2003年、砂子屋書房・刊。
彼女は「未来」他・所属。
もう余り力まなくても良いのではないか。夫を見送り、子供たちを巣立たせて、女性の一人暮しには、困難もあるだろうが。
また短歌では、比喩などのレトリックを多用して、芸術性を高めようとしなくても、良いのではないか。芸術性を求めるなら、詩を書けば良い。
短歌は個人の真実を表現して、救われてあれば良い。
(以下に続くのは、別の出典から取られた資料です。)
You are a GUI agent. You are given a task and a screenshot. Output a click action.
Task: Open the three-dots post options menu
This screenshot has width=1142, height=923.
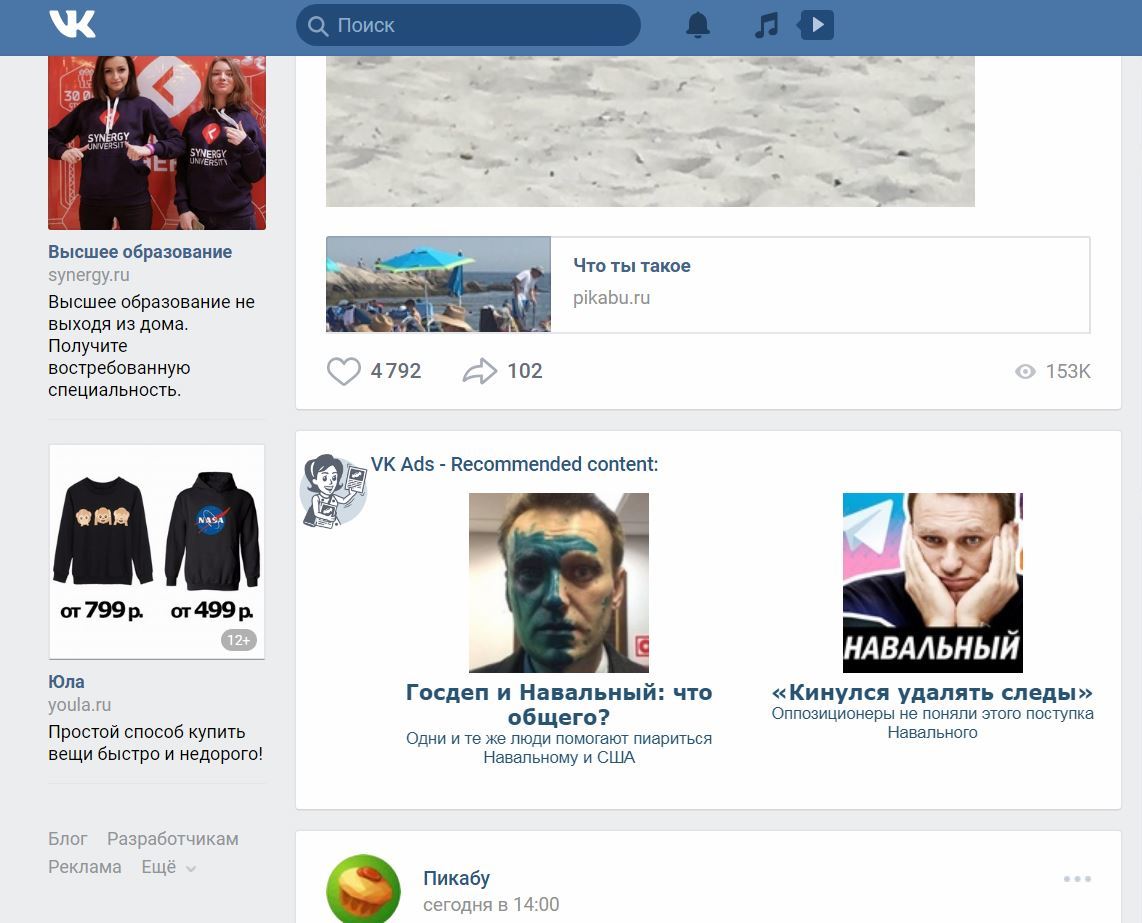tap(1077, 879)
また救われるからといって、歌人もあまり無理をしてはいけない。
お説教めいた事を書ける立場ではないが。
以下に7首を引く。
海に向くベランダに椅子持ち出して遠き自分を見つめてゐたり
うつしみを抜け出しものか逃げ水の光となりてわれを呼ぶなり
歳末のスクランブル交差点 時代頒ちていとしき人人
炎昼の花びらうすき立葵わがトルソーを支ふ手あれな
切り捨てて君は歩めた 葉がくれにかろく鳴りゐる空蟬の殻
君といふ存在遠きかなしみに昨日と違ふ月の昇りぬ
子といへどここは私のサンクチュアリ汝(な)がスニーカー踏み入るなかれ
島根県にお住まいの歌人・安部洋子さんの第4歌集「西方の湖」を読みおえる。
2011年11月、砂子屋書房・刊。
彼女は、「湖笛」「未来」会員。
花山多佳子、池本一郎、山田富士郎、3氏の評を収めた栞を付す。
周囲に人間の気配が薄い気がする。
独居しているらしい事、街にも知る人の少なくなった事、それらではなく、本人の関心の向かい方に因るのだろう。
「西方の湖」こと、近く住む宍道湖は、水の匂いが感じられるまで、深く描かれているのに。
以下に6首を引く。
矛盾してると呟きながらゆく岸辺北西の風に波しぶき上がる。
バス停に話しかけくる一人の言葉を散らす三月の雪
遠まわりして来しことも幸とせむ夕ぐれの湖透き通るまで
裏切りを責めたることもはるかなり今年の花びら踏みてゆくなり
真闇短きバンフの夜に流星のしたたりに合ふひとつまたひとつ
棕櫚の葉を吹きぬけてゆく風の音あの世の夫がもの申すらし
総合歌誌「歌壇」(本阿弥書店)2014年2月号を読みおえる。
表紙が、昨年はイラストでシンプルだったのが、今年は花の写真を大きく編集したものを採っているようだ。
巻頭20首4氏の内、小池光「道」より「足の爪赤く塗りたる姉むすめ青く塗りたる妹むすめ嗚呼」では、現代短歌文庫3冊に出てきた、娘さんの近況を聞くようだ。
第25回「歌壇賞」受賞の佐伯紺「あしたのこと」30首には、僕のわからない歌がある。世が変わったのか、僕が古いのか。
米川千嘉子「馬島」50首は、異論もあるが、力作である。
特別企画「スイーツの歌―おいしい短歌」は、巻頭エッセイ、7氏の選出歌とエッセイ、共に楽しく読んだ。どちらかと言えば僕は甘党だから。